▶ PROBLEM
Gather every line of the items below that contains the word "panel".

▶ Dataset entries
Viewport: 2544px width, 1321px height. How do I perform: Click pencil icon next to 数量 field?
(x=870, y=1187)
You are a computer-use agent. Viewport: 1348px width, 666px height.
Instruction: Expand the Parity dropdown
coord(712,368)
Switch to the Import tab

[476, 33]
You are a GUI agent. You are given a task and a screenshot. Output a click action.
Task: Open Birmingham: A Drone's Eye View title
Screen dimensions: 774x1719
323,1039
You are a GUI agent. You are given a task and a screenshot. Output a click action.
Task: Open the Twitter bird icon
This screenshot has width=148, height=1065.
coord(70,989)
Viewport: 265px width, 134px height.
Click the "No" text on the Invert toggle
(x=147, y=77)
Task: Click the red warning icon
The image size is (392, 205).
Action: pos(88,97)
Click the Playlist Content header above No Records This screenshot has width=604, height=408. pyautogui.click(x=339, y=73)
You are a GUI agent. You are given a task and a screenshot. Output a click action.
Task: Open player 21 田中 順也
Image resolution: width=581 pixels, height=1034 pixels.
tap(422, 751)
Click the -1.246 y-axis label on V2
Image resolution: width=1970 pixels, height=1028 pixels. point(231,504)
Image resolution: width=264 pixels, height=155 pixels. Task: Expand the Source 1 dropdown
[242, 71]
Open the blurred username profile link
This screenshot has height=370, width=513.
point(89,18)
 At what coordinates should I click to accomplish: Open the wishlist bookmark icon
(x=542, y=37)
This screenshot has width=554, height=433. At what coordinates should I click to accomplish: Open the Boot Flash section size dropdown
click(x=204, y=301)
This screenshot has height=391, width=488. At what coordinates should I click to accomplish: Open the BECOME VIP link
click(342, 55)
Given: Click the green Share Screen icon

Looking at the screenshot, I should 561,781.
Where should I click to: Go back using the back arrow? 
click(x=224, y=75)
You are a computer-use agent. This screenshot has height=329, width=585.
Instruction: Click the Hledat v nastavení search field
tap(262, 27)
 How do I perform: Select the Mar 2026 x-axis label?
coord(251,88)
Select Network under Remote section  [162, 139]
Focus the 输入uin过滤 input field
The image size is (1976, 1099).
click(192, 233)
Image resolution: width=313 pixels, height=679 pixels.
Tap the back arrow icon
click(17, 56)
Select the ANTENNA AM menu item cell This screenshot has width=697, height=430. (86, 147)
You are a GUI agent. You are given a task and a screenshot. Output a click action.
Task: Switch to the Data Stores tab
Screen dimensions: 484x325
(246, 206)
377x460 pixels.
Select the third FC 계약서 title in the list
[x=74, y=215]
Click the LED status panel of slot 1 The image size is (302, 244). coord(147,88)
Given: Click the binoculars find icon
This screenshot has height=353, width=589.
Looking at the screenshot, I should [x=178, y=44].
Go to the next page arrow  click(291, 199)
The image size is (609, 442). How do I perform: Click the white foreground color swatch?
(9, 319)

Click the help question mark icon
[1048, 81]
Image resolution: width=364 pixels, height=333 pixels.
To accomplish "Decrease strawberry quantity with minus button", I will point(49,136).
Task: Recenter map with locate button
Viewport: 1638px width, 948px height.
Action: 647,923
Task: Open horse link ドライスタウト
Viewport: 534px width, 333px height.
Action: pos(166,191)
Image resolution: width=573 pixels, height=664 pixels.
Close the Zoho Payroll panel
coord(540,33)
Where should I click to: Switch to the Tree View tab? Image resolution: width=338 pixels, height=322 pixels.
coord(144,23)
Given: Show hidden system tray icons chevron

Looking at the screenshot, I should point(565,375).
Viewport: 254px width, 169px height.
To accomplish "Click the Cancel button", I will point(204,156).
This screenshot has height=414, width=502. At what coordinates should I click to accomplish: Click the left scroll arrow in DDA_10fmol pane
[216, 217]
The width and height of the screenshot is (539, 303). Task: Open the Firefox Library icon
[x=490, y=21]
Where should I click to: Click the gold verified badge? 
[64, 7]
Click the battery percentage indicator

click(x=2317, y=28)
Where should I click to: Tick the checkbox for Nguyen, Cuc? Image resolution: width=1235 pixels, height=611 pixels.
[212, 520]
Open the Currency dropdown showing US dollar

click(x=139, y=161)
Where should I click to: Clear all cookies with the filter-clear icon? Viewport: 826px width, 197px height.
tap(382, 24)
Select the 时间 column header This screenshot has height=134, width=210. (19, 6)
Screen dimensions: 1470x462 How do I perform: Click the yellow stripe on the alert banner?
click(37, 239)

▶ THE RESPONSE
Click the LED status panel of slot 1 The image size is (302, 244). coord(147,88)
Close the Zoho Payroll panel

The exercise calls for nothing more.